> **Exercise materials**
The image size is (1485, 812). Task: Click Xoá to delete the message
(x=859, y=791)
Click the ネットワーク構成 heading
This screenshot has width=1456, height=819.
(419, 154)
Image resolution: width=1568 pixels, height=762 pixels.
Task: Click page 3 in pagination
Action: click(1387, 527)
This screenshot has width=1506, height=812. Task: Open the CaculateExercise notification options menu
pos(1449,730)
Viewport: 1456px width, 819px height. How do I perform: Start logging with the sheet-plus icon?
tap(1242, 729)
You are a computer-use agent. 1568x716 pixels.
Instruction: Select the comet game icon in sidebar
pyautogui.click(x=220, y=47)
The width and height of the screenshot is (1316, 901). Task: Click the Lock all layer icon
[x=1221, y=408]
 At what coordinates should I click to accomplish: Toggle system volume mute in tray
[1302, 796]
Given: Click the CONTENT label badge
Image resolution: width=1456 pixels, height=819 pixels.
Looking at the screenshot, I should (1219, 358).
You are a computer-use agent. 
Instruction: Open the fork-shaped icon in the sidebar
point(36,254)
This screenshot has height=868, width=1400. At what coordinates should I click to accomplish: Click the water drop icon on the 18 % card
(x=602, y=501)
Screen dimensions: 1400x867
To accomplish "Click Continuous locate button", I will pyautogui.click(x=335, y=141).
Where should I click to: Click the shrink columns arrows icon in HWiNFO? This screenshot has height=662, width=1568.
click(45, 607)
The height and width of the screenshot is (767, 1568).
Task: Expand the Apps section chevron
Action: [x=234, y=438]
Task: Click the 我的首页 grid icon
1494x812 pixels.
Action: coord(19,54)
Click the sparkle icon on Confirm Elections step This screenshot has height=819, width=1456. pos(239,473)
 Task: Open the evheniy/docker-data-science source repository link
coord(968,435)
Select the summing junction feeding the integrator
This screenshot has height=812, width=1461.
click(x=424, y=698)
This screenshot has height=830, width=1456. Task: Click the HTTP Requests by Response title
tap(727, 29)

> **Aim of the task**
Return every line of the material in which the word "computer" is found.

> **Solution**
You are a computer-use agent. 1568x716 pixels.
You are a computer-use agent. 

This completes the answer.